ぼくは早口で色々と捲し立てたいような気持ちになったが、言葉にしたいと思えばチャムキリの言葉で考えなくてはいけないのに、圧倒的に語彙が足りず、もどかしさに頭を掻き毟った。
「どうした!」
フォルカーが慌てたように寄ってきたのに「大丈夫」と答えるが、脳内は全く大丈夫ではない。
「毒、か。見落としてたな」
イヴァンの呟きに、フォルカーが首を傾げる。
「なんの話だ」
「ジーノたちが壁を通過した条件だよ。ソウが言ったんだ。毒じゃないかって」
「毒? 毒って昼間のか」
まだ話が飲み込めない様子のフォルカーに説明するというよりは、独り言のような調子でイヴァンが続ける。
「ジーノは毒を喰らった。だから、通路が現れた。いつもこの辺りを歩いていたのに、水場に出たことはない。だが、今回は水音が聞こえてきた。それは、通路が現れたから。いつも歩いていたのに今回だけ通路が現れたのは、いつもと条件が違ったから」
「それが毒ッスね。確かに、そうなると」
ロッシも気づいたようで、暫し、沈黙が落ちた。
ぼくは前世で聞いた虫の話を思い出していた。ハリガネムシは昆虫に寄生して成長し、産卵のために宿主の脳をいじって水に飛びこませるのだそうだ。寄生された昆虫は水に落ちて死ぬか、カエルなどの餌になってしまう。

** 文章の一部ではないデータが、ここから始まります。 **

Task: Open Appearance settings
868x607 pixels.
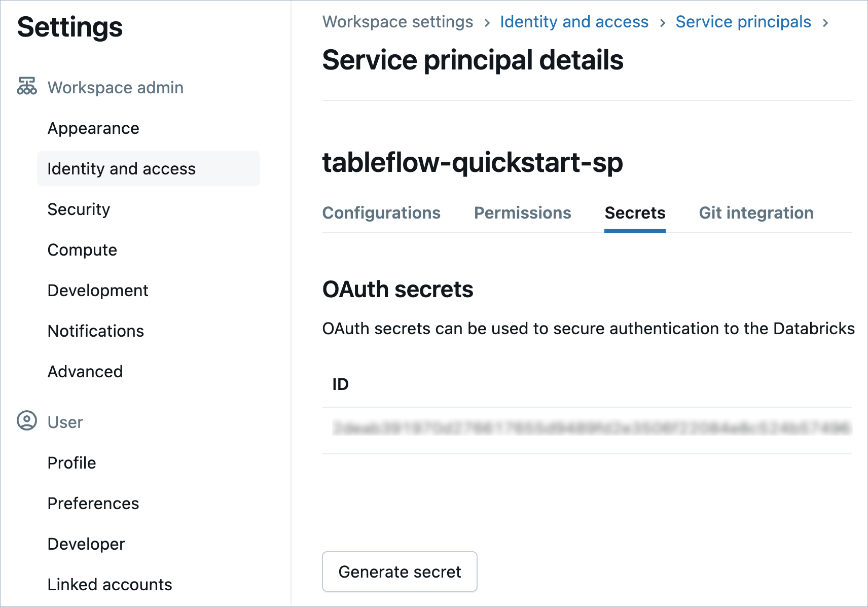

ハリガネムシとジーノが浴びた毒は、同じような仕組みを持っているのじゃないだろうか。毒で獲物をマーキングして、捕食する。壁の仕組みも毒に反応しているから、ジーノと離れたモニカたちは壁を通過できなくなった。とするなら、ぼくたちの誰も毒を浴びていないから、通路が現れないのではないか。
「あいつら、罠にかかったんじゃねぇの?」
イヴァンの言葉に顔を上げると、全員の顔が強張っていた。